Im Rahmen einer Geschäftsführertätigkeit stellt sich häufig die Frage, ob entsprechende Einkünfte als Veräußerungsgewinn nach § 17 Einkommensteuergesetz (EStG) oder als Einkünfte aus nichtselbstständiger Arbeit gemäß § 19 EStG zu qualifizieren sind.
Abgrenzung zwischen § 17 EStG und § 19 EStG
Nach Auffassung des BFH richtet sich die Zuordnung eines anlässlich der Veräußerung von Anteilen an einer Kapitalgesellschaft gezahlten (Teil-)Betrags für die Fortführung der Geschäftsführertätigkeit danach, zu welcher Einkunftsart der engere wirtschaftliche Veranlassungszusammenhang besteht (BFH, Urteil vom 3. März 2026 – IX R 1/25; veröffentlicht am 21. Mai 2026).
Die Abgrenzung zwischen Einkünften nach § 17 EStG und solchen aus § 19 EStG hat insbesondere bei Gesellschafter-Geschäftsführern erhebliche praktische Bedeutung. Gegenstand der Entscheidung war die Frage, ob ein Teil der Zahlung anstelle eines nach § 17 EStG zu versteuernden Kaufpreises den Einkünften aus nichtselbstständiger Arbeit zuzuordnen ist.

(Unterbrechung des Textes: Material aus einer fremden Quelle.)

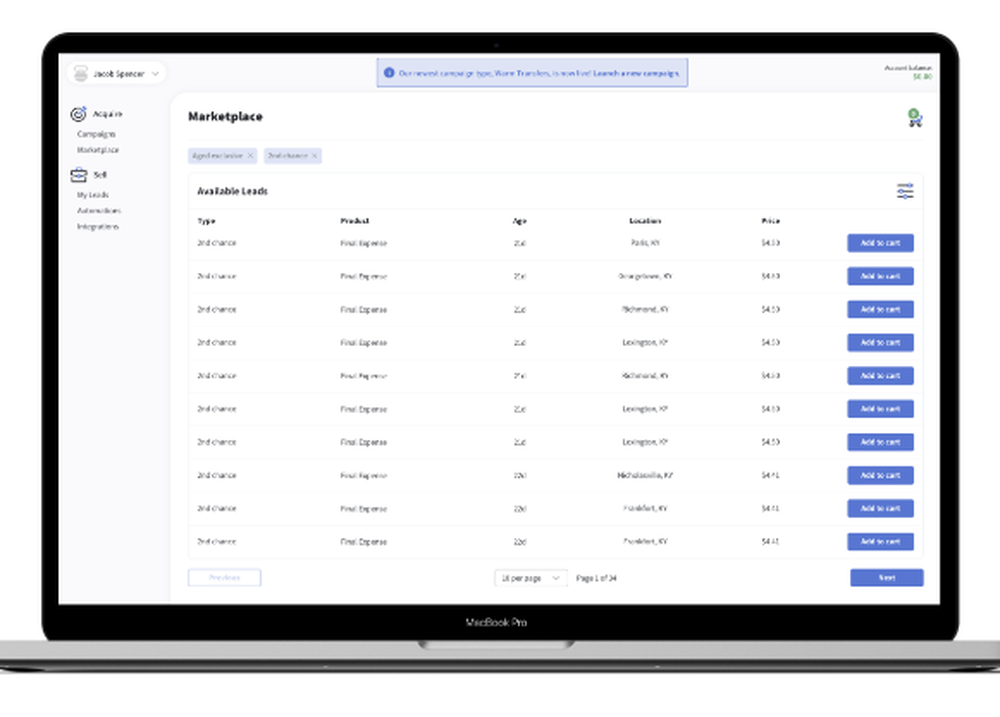Go to Marketplace in the sidebar
Image resolution: width=1000 pixels, height=717 pixels.
coord(98,150)
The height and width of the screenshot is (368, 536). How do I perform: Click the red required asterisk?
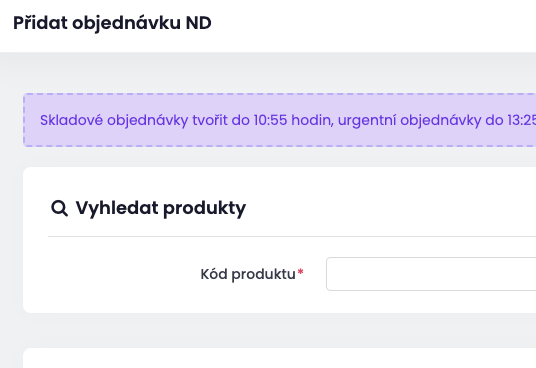pos(300,272)
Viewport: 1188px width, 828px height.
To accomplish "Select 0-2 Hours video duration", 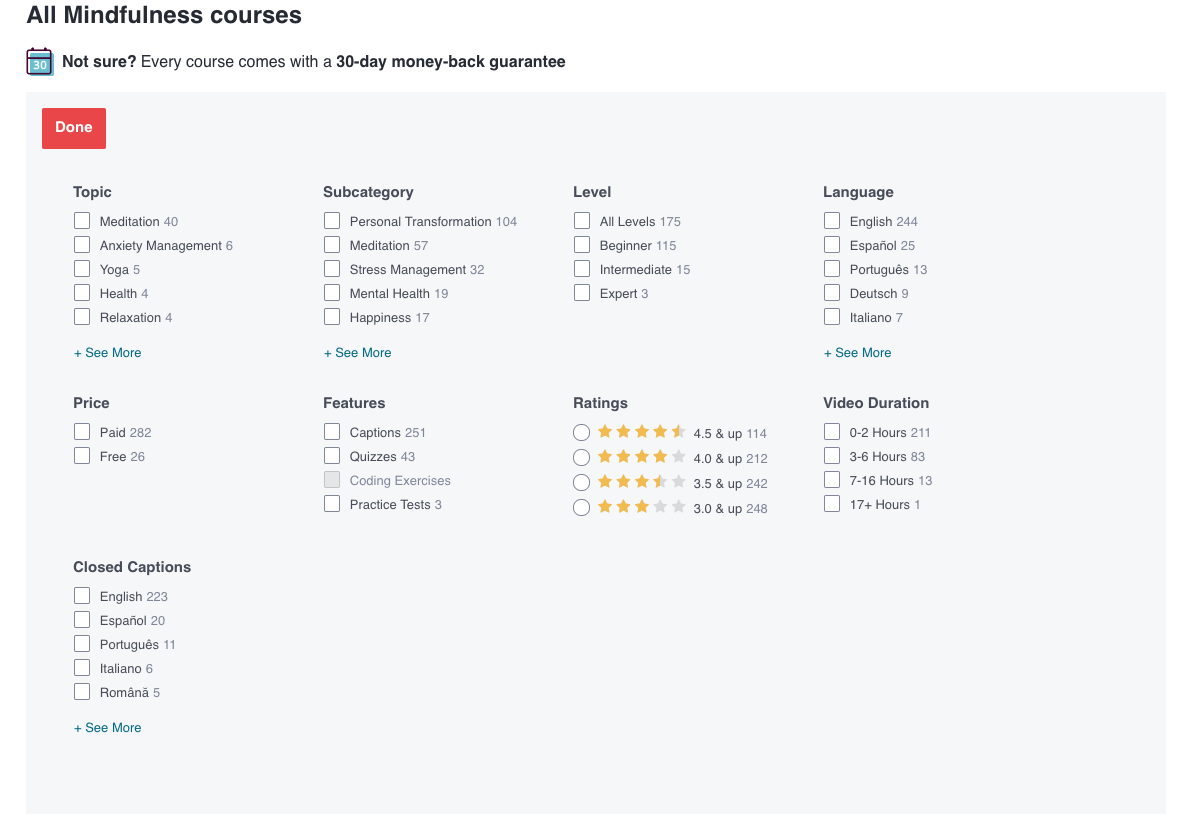I will point(831,431).
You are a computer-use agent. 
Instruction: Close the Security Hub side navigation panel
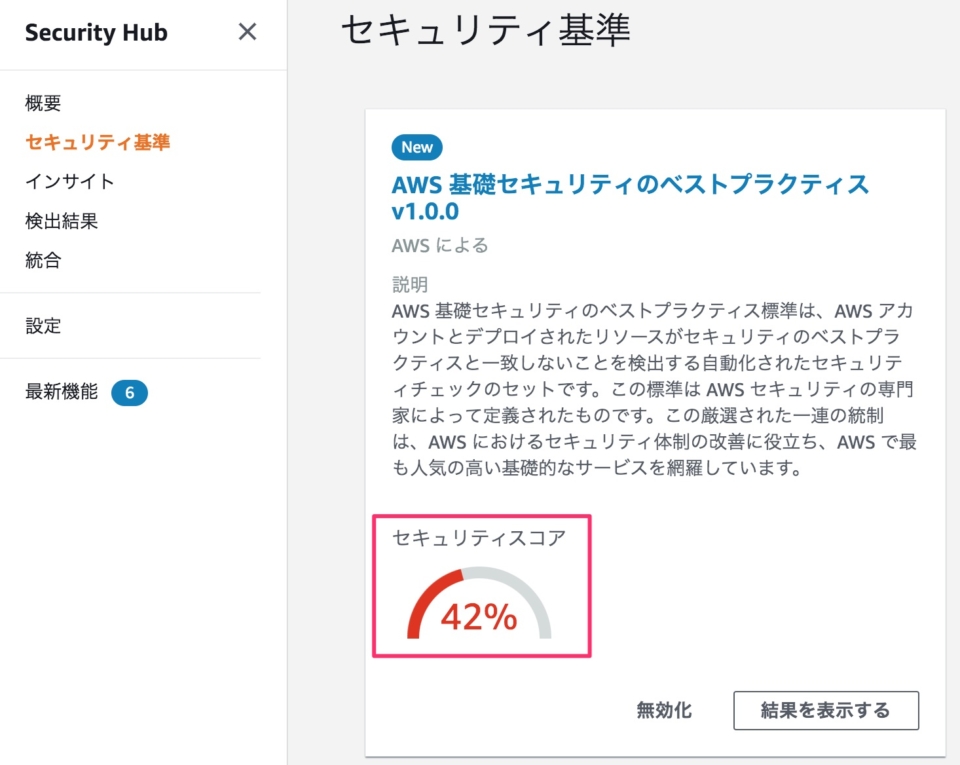tap(247, 32)
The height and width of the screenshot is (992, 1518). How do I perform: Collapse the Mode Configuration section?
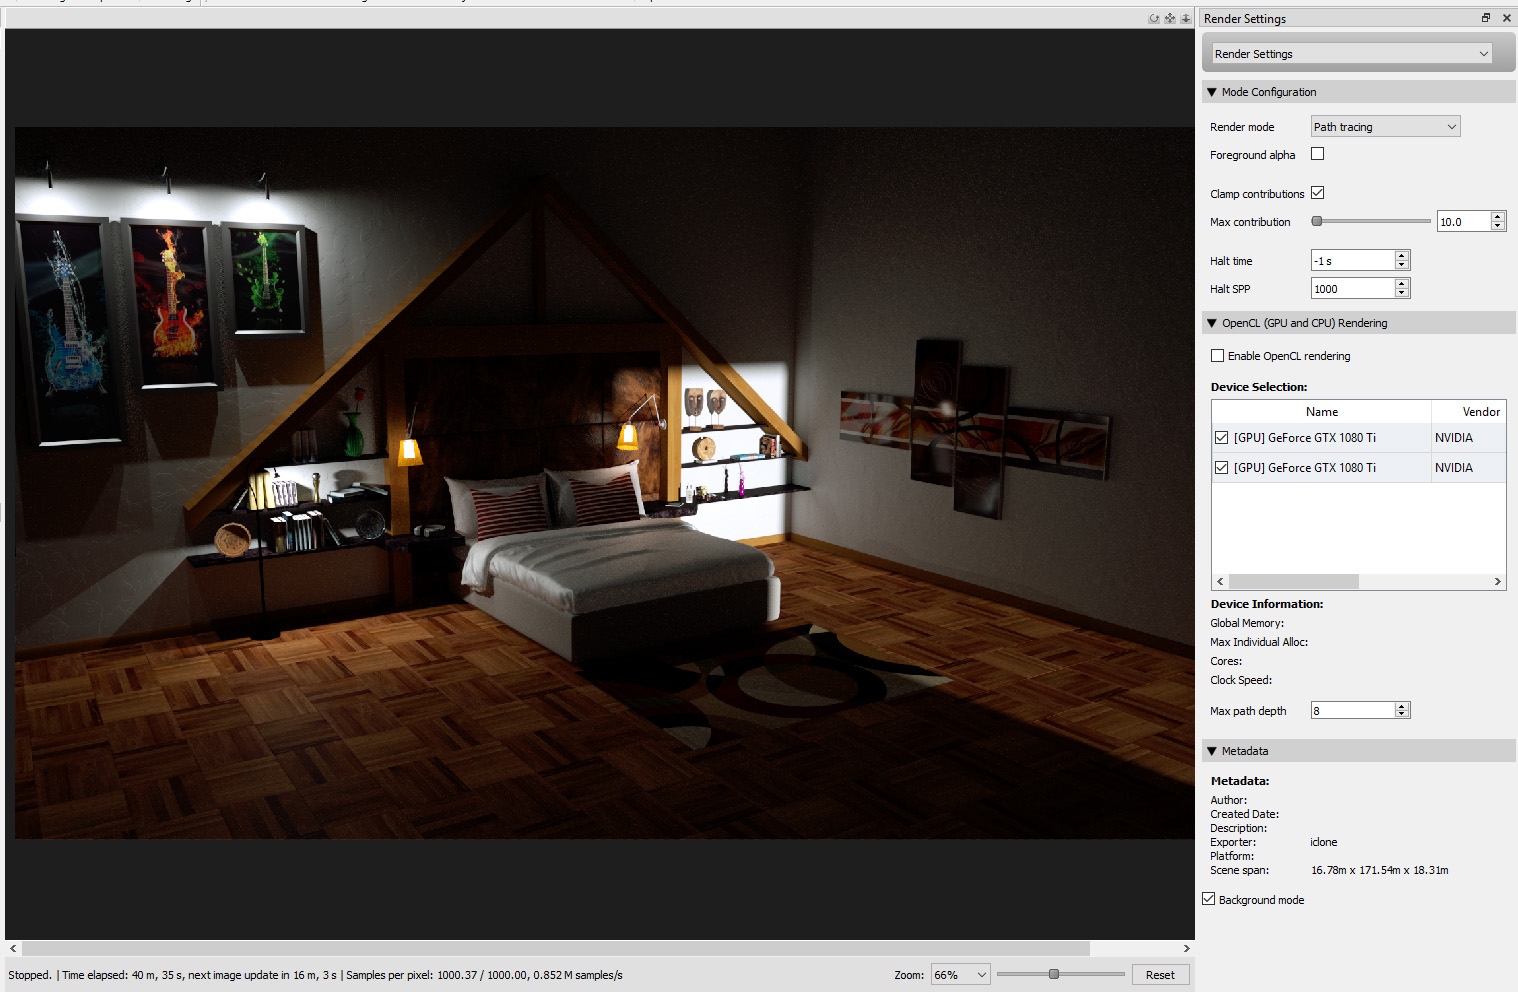(1212, 92)
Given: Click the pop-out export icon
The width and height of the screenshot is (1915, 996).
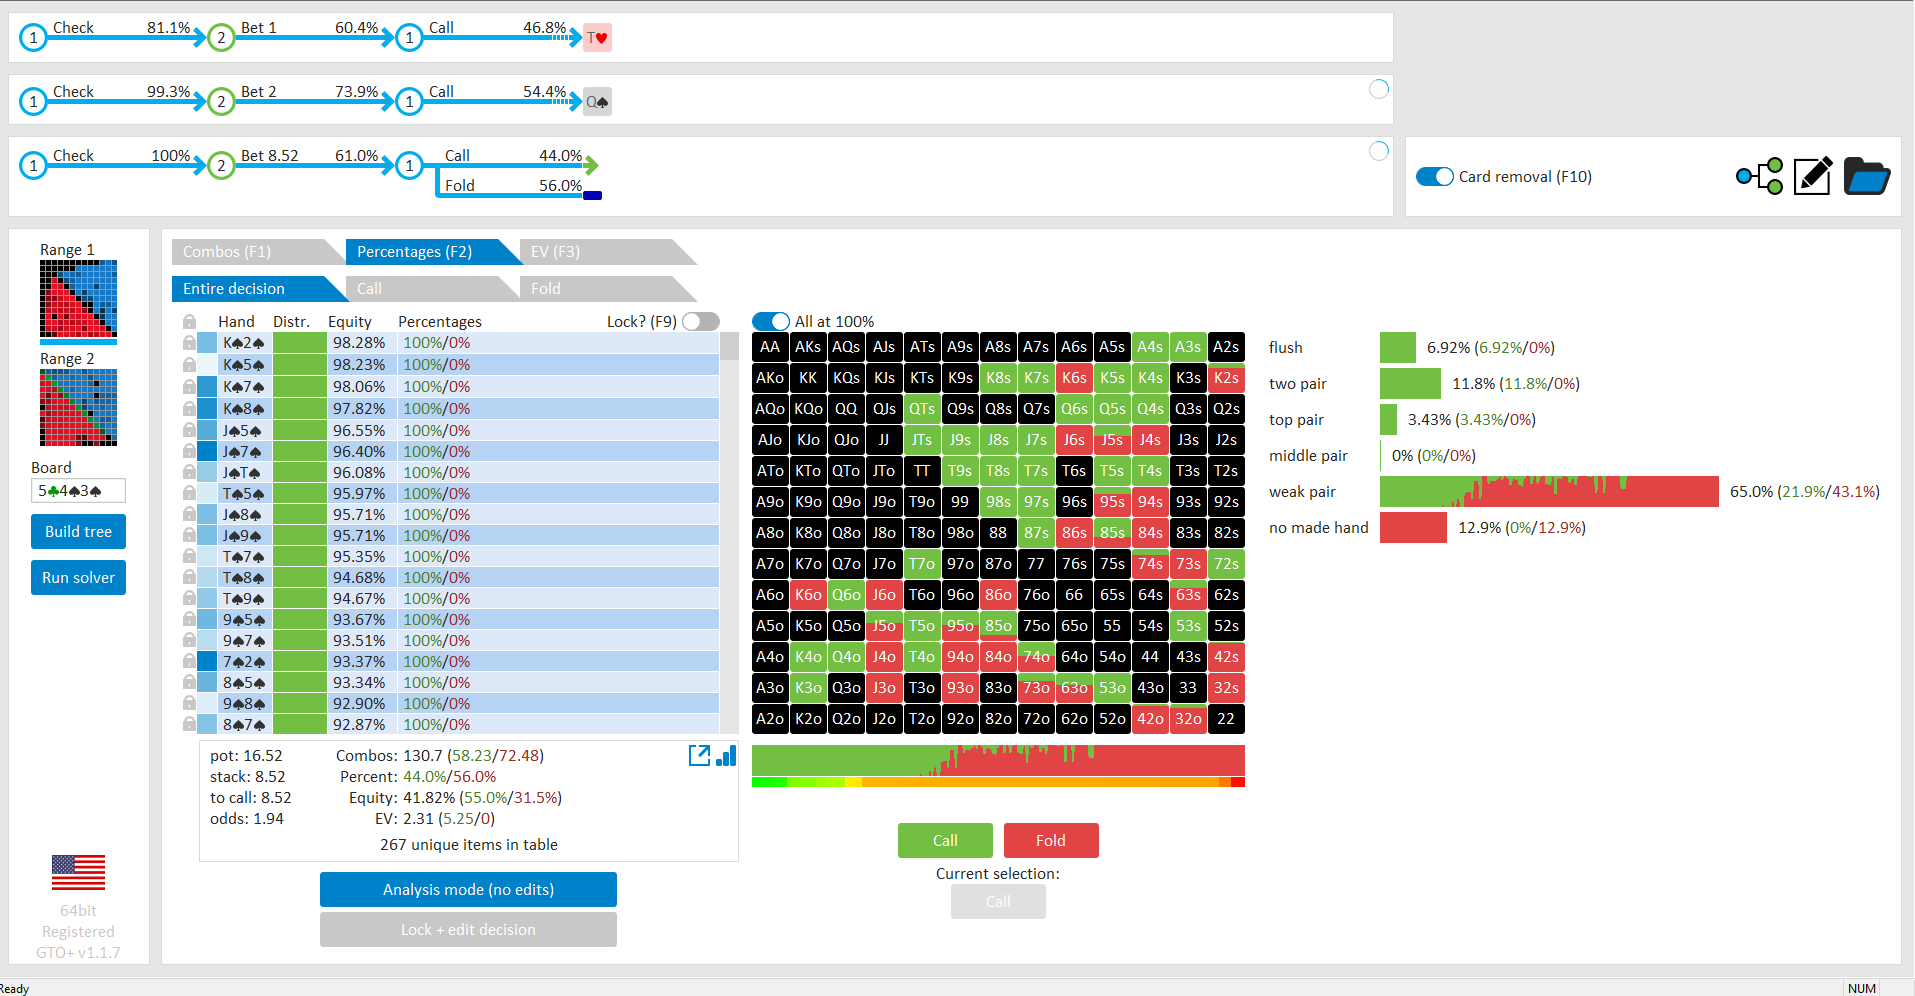Looking at the screenshot, I should pyautogui.click(x=699, y=755).
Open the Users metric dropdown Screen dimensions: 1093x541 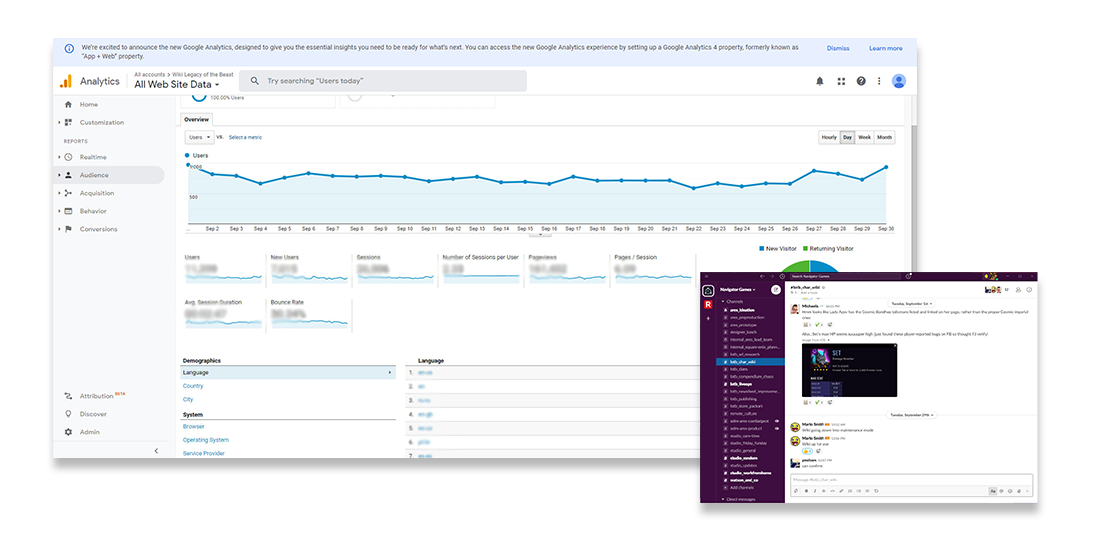199,137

BFH hebt Urteil des FG Köln auf
Die Klage blieb in erster Instanz ohne Erfolg (FG Köln, Urteil vom 4. Dezember 2024 – 12 K 1271/23). Mit seiner Revision machte der Kläger geltend, die Y GmbH habe als Dritte ein eigenwirtschaftliches Interesse an der Zahlung der 625.000 Euro gehabt; dies schließe die Annahme von Arbeitslohn aus.
Der BFH hob das Urteil des FG Köln auf und verwies die Sache zur erneuten Verhandlung und Entscheidung an das Finanzgericht zurück.